SalesOrderLineItemId SalesOrderId LineItemNumber LineItemTotal                           ValidStartTime              ValidEndTime
——————– ———— ————– ————————————— ————————— —————————
3                    2            1              50.00                                   2016-05-01 20:48:30.0154948 2016-05-01 20:52:41.6210321

Now we can check the data as of a few times, and see that things are consistent:

At the original time of insert:

DECLARE @asOfTime datetime2(7) = ‘2016-05-01 20:48:30.0154948’;

SELECT ControlTotal, LineItemTotal
FROM   Sales.SalesOrder FOR SYSTEM_TIME AS OF @asOfTime
            LEFT OUTER JOIN Sales.SalesOrderLineItem FOR SYSTEM_TIME  AS OF @asOfTime
                ON SalesOrderLineItem.SalesOrderId = SalesOrder.SalesOrderId
WHERE SalesOrder.SalesOrderId = 2;

Two rows returned, total matches line item totals:

ControlTotal                            LineItemTotal
————————————— —————————————
100.00                                  50.00
100.00                                  50.00

At the time of the update:

DECLARE @asOfTime datetime2(7) = ‘2016-05-01 20:52:41.6210321’;

SELECT ControlTotal, LineItemTotal
FROM   Sales.SalesOrder FOR SYSTEM_TIME AS OF @asOfTime
            LEFT OUTER JOIN Sales.SalesOrderLineItem FOR SYSTEM_TIME  AS OF @asOfTime
                ON SalesOrderLineItem.SalesOrderId = SalesOrder.SalesOrderId
WHERE SalesOrder.SalesOrderId = 2;

This returns:

ControlTotal                            LineItemTotal
————————————— —————————————
75.00                                   25.00
75.00                                   50.00

I will leave it to you to try other times for yourself.

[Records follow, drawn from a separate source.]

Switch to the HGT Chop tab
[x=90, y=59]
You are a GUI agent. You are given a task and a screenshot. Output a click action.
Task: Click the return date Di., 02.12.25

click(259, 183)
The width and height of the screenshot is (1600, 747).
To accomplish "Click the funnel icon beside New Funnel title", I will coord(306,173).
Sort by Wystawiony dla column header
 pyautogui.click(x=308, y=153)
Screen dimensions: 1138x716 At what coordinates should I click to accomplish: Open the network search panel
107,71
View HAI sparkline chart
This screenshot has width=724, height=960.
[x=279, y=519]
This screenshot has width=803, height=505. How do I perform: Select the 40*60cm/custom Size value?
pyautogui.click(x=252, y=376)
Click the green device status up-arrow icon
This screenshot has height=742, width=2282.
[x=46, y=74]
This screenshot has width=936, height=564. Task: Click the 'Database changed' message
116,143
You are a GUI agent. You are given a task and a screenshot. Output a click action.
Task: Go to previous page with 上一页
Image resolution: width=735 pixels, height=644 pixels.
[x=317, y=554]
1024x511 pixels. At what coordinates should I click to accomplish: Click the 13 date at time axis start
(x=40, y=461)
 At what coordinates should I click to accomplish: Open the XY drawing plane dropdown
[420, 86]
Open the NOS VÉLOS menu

One quick note, if I had updated SalesOrderLineItemId = 4, even to the same value, I would get version rows. Be really careful not to just update rows repeatedly if there is
no change. You will want to do what you can to avoid it, or you could get this to occur:

UPDATE Sales.SalesOrder
SET    SalesOrderId = SalesOrderId
WHERE  SalesOrderId = 2
GO 10

Beginning execution loop
Batch execution completed 10 times.

So now the row has been updated 10 times with no change to the data. The version history is now considerably larger:

SELECT  *
FROM    Sales.SalesOrderHistory
WHERE   SalesOrderId = 2;

SalesOrderId ControlTotal                            ValidStartTime              ValidEndTime
———— ————————————— ————————— —————————
2            100.00                                  2016-05-01 20:48:30.0154948 2016-05-01 20:52:41.6210321
2            75.00                                   2016-05-01 20:52:41.6210321 2016-05-01 20:59:53.9903127
2            75.00                                   2016-05-01 20:59:53.9903127 2016-05-01 20:59:54.0059626
2            75.00                                   2016-05-01 20:59:54.0059626 2016-05-01 20:59:54.0215896
2            75.00                                   2016-05-01 20:59:54.0215896 2016-05-01 20:59:54.0372406
2            75.00                                   2016-05-01 20:59:54.0372406 2016-05-01 20:59:54.0372406
2            75.00                                   2016-05-01 20:59:54.0372406 2016-05-01 20:59:54.0528342
2            75.00                                   2016-05-01 20:59:54.0528342 2016-05-01 20:59:54.0528342
2            75.00                                   2016-05-01 20:59:54.0528342 2016-05-01 20:59:54.0528342
2            75.00                                   2016-05-01 20:59:54.0528342 2016-05-01 20:59:54.0528342
2            75.00                                   2016-05-01 20:59:54.0528342 2016-05-01 20:59:54.0684602

Very little change in the start times, but some never the less (you can see the start and end times do change a little bit over time.) This could be a horrible feature to turn on if you have such an interface
(as most of us probably do) where if nothing has changed and the user can press save over and over, causing update after update. So definitely watch your history tables after you turn this feature on to a new table to make sure of what is occurring.